In the eighth grade, Jordan McFarland searched for “top 25 schools for journalism majors” on Google. He came across a picture of Memorial Union on one list and didn’t know what it was but felt “completely intoxicated.”
Fast forward seven years and junior Jordan McFarland is no longer a journalism major, but Memorial Union remains one of his favorite places on campus.
McFarland switched his major to history and secondary education because he said he has always had empathy for teachers. His Grammy, one of his role models, was a teacher all of her life. Ever since McFarland was young, he has loved working in the community and making a difference.
“He cares about this campus so, so much,” McFarland’s roommate Jordan Winn said. “He won’t shut up about it, ever: just about all of the ways he wants to do everything he can to just improve campus and life for every student here.”
Winn said McFarland would make a great teacher because he has a passion for helping people.
“He’s just the nicest dude in the world,” Winn said. “He really just wants the best for everybody. He’s incredibly selfless and well-intentioned in everything he does.”
Currently, McFarland is giving back to the community by working at Fun City, a non-profit organization that offers programming for children.
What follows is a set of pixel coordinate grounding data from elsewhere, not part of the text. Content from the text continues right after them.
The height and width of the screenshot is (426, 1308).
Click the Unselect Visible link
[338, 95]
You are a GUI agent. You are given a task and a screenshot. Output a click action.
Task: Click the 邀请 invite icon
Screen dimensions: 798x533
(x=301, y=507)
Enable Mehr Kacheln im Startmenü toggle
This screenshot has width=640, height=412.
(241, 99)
“They call them at-risk children (but) I like to say ‘full-of-potential children,’” McFarland said. “All they want to do is know the world without all of the trials they have been through and that pure innocence keeps you driving.”
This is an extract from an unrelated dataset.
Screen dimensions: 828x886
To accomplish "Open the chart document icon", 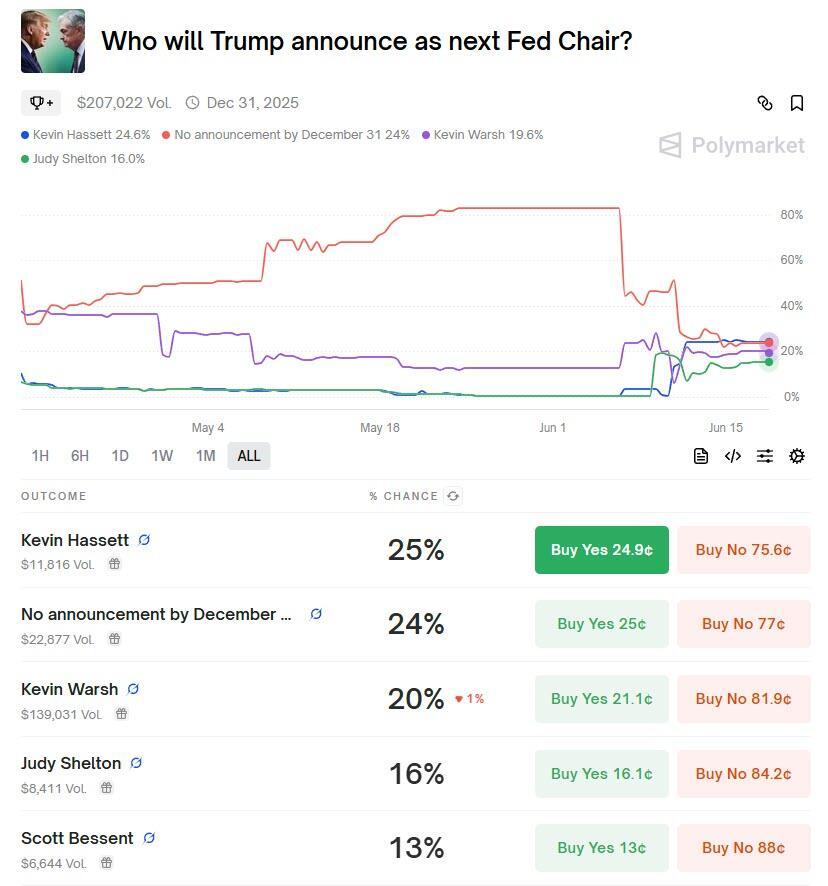I will click(x=701, y=456).
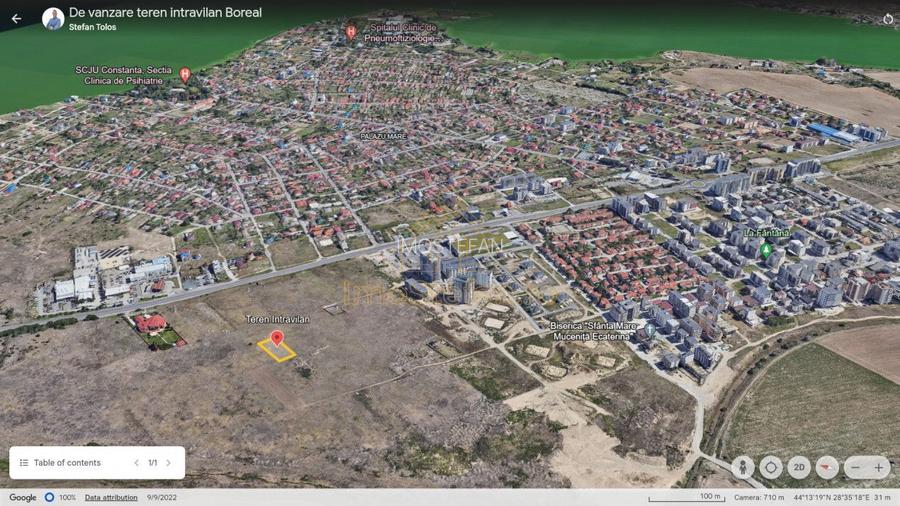
Task: Click the fly-to-my-location target button
Action: pos(771,467)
In 2009, McFarland endured his own trials when he became paralyzed from an H1N1 vaccine. He said he remembers waking up less and less everyday and how much pain he felt seeing his family watch him go through it.
“It hurt more than anything,” McFarland said.
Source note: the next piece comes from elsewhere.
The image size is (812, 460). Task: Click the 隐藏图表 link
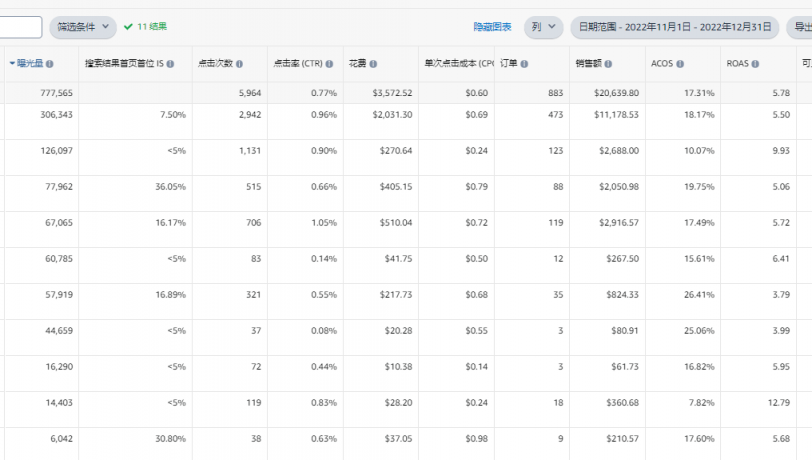[x=492, y=27]
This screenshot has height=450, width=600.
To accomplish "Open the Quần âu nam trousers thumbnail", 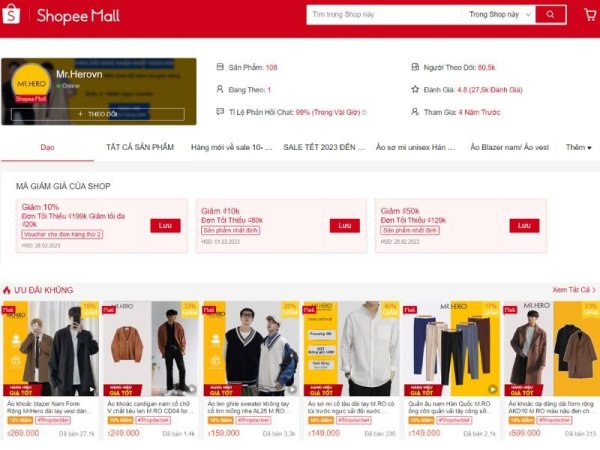I will 452,348.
During his sixth day in the hospital, he said he had been awake for only an hour and knew he would slip back asleep soon.
He asked his Grammy if he was going to die because he knew she would not lie to him. She told him “we don’t talk like that” and burst into tears and had to turn away from him.
He said he rolled over with “every piece of energy” he had left within himself to face the sunlight because he wanted to remember what it looked like.
That night, the doctors diagnosed and started treating him for Guillain-Barre Syndrome, a condition where the immune system attacks the nerves.
When McFarland was released from the hospital, doctors told him to take a three-month break from school. Instead, he turned to his dad and asked about starting on Monday.
When he got to school that Monday, the wheelchair entrance was a “great, long slope of 30 yards.” He said he refused help because he wanted to prove to himself that he could be independent.
“I had so many blisters, and I didn’t care because for that moment, the thing that everyone would look at me to define me as I rejected and that made me proud,” McFarland said.
As an MU student, McFarland became involved in Hatch Hall government and the Residence Halls Association. Through his involvement in Hatch he met T.J. Hinch, who eventually became his running mate in last year’s MSA presidential elections.
“When working with Jordan, I always felt that my ideas were valid and that he was taking them to heart,” Hinch said. “So far in my time here at college, that has been a rarity.”
Hinch said they both realized that even if they didn’t win the election, they proved that anyone who wants to run in an MSA election can run.
McFarland’s favorite college memory took place during his freshman year at a Missouri football game against Florida. During the game, all of the fans did the “gator chomp.”
“I will remember that for the rest of my life; 70,000 fans going ‘we will rock you,’” McFarland said. “We weren’t supposed to be good. We weren’t supposed to do that but we just kept exceeding expectations.”